TASK LIST
1: List every sentence in the blog post about the health tech conference that ends with a question mark.
2: Continue the blog post about the health tech conference from its final sentence.

TEXT EXCERPT
Content starts
Last Saturday, I went to a Heath Tech Conference about bringing health tech into developing countries. It talked about how could future technology play a role in the healthcare sector and also how could design play a role in order to let the healthcare system benefit from the innovative technology.

As a designer, I am thrilled to see that the role of Design has been changed a lot over the last decade. At the very beginning of the Design history, Design only means creating something new or making the plans to be followed by others. Nowadays, I’m proud to say that Design has a power to make some great impacts on different social scales.

But how?

In general, transition role of designer is to mediate between the new technologies and the lifestyles in which those new technologies might be inserted. In the healthcare sector, Transition Design could be very important in the High Tech learning process for all the medical professionals.

(Source: Medical Realities, 2018)

For example, these days we talked a lot about medical realities, we assume that in the future the majority of doctors’ work will be accompanied by medical realities. No doubt that these technologies have a tons of advantages in terms of directing the surgery operation and increasing the accuracy of the diagnosis, but we still ignored a serious problem:

How could we train or educate the medical professionals to have the knowledge of using these High Tech? How can we help them to balance their own knowledge and AI? Especially in the developing worlds, even if them receive the machine from the developed countries, they may still don’t have the advanced education level to support them to use these technology appropriately.
Content ends
DATA EXCERPTS
Content starts
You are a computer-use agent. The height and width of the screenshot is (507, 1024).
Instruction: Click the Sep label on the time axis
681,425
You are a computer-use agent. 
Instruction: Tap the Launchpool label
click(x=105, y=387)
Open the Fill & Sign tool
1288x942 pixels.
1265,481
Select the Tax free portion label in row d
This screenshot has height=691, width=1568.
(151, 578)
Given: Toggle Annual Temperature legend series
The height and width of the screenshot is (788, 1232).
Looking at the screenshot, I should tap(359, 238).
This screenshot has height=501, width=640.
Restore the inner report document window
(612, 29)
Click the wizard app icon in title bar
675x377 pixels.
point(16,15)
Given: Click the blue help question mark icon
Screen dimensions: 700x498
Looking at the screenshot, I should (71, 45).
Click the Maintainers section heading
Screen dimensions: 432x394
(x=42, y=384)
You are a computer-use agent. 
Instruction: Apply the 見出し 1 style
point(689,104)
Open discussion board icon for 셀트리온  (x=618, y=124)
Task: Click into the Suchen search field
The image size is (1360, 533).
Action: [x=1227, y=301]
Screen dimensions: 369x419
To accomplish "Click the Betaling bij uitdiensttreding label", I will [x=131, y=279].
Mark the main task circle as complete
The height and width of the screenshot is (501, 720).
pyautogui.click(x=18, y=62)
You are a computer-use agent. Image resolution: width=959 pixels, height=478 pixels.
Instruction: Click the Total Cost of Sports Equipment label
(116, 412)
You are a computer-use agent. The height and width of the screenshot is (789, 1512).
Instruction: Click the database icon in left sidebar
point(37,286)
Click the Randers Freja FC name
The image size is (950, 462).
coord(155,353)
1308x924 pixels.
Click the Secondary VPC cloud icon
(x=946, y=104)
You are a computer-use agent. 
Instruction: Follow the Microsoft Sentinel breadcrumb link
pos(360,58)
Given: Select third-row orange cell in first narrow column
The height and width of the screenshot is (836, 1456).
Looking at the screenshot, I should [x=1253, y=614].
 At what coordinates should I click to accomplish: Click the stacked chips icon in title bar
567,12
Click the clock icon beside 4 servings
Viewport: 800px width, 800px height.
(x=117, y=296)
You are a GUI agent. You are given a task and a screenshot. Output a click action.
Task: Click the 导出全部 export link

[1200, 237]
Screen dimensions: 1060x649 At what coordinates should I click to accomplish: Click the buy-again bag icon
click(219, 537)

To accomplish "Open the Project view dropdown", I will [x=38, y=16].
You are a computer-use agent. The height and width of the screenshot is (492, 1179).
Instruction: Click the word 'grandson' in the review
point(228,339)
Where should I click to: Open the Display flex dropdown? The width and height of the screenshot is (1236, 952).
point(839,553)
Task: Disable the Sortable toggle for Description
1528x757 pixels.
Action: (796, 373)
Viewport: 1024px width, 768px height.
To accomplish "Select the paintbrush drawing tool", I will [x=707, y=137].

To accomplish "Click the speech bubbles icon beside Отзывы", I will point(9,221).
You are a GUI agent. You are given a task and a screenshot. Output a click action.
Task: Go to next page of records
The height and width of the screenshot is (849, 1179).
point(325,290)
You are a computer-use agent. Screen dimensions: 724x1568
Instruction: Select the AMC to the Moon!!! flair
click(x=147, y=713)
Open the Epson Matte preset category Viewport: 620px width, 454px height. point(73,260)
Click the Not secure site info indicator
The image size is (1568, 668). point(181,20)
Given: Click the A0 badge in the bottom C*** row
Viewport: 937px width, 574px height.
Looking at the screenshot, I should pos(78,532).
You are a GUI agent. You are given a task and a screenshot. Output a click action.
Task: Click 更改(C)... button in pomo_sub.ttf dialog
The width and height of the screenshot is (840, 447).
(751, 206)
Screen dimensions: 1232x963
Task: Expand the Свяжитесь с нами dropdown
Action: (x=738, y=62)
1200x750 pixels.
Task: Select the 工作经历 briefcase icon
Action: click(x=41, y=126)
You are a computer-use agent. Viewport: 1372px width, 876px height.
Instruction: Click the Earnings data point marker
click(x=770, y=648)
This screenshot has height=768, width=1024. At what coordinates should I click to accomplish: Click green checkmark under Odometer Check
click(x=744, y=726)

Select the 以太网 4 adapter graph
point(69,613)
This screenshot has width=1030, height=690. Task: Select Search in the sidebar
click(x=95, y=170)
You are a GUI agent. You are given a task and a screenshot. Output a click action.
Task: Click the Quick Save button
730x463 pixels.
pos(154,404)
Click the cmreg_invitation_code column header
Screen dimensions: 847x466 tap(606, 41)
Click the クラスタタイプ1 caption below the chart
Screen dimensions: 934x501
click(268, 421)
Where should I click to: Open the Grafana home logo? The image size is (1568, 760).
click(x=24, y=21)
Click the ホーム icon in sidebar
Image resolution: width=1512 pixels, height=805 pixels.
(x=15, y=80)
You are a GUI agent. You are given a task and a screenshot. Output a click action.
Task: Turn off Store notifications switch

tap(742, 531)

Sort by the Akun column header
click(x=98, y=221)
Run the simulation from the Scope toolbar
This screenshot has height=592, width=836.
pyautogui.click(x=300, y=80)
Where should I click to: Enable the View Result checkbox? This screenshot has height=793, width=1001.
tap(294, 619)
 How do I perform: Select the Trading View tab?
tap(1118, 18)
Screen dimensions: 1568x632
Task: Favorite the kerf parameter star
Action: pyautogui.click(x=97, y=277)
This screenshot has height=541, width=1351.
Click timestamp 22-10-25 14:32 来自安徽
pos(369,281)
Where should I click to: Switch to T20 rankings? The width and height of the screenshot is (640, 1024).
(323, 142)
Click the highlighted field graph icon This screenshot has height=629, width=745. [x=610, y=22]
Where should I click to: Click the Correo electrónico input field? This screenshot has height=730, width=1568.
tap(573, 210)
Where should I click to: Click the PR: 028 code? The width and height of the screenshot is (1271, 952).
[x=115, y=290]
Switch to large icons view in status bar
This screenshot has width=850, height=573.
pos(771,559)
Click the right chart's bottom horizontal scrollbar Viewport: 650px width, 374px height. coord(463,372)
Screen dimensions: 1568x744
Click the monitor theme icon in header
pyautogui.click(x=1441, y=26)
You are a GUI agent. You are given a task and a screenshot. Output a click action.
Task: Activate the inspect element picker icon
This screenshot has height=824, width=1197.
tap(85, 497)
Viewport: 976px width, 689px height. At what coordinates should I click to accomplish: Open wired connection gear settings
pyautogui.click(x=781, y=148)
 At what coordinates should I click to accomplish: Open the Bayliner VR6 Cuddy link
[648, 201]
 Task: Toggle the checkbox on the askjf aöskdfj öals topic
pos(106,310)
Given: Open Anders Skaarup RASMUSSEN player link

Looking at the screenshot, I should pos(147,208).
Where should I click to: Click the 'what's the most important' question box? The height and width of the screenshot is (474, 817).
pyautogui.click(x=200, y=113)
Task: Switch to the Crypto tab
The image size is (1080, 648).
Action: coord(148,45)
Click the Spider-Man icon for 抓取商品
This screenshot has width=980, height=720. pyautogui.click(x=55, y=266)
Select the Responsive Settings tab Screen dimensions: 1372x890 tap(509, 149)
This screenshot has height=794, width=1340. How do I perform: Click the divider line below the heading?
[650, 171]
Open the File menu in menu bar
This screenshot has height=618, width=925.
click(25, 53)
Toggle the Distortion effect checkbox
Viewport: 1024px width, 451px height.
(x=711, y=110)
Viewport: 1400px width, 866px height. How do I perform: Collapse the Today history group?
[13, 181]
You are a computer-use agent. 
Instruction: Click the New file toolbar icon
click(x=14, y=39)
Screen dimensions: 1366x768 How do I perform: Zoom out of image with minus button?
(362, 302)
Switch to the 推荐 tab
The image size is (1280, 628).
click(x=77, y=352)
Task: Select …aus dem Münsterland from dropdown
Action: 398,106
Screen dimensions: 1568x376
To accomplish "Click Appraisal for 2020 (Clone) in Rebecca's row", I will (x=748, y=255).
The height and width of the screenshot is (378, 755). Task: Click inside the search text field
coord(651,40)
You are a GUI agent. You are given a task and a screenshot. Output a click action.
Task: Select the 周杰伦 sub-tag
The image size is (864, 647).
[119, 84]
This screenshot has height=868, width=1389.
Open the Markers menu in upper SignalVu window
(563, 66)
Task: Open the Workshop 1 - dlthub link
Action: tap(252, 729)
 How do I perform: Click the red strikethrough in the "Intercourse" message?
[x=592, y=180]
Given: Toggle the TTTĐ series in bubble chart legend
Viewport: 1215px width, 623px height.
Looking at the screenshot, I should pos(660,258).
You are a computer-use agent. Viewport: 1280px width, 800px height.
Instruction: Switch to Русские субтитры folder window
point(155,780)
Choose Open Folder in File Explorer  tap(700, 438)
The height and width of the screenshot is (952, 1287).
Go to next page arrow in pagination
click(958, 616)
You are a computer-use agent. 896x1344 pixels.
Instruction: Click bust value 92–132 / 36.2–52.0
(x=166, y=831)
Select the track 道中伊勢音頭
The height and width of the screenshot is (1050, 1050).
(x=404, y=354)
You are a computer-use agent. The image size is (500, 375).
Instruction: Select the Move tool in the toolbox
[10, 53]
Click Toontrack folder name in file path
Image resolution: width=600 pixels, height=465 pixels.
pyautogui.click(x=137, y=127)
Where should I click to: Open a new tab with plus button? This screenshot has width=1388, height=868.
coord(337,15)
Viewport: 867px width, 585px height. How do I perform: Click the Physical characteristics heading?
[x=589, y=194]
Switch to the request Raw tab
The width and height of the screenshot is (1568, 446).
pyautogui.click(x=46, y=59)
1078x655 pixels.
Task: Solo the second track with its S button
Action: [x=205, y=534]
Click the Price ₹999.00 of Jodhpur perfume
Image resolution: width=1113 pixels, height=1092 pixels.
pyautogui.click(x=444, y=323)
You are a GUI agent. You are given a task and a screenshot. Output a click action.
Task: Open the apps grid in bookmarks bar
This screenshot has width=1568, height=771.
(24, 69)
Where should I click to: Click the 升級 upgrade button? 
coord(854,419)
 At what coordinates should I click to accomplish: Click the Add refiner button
Content ends
ANSWERS BY ITEM
1:
- But how?
- How could we train or educate the medical professionals to have the knowledge of using these High Tech?
- How can we help them to balance their own knowledge and AI?

2:
And before thinking about what kind of future you want to live in, we should consider what are the future we want to avoid from?

“ To transition means not only having a sense of what you want to transition toward, but also what you are transitioning away from.” (Tonkinwise, C, 2014)

In the healthcare sector, one of the worst scenarios I could image is the conflict between the human(medical professionals’) intelligence and the Health Tech intelligence. So the question is how might we make sure they benefit from each other and supplement for each other?

REFERENCE:

Tonkinwise, Cameron, 2014. Transition Design as Postindustrial Interaction Design? Medium. URL https://medium.com/@camerontw/transition-design-as-postindustrial-interaction-design-6c8668055e8d (accessed 3.6.19).

Program Framework | Carnegie Mellon School of Design [WWW Document], n.d. URL https://design.cmu.edu/content/program-framework (accessed 3.6.19).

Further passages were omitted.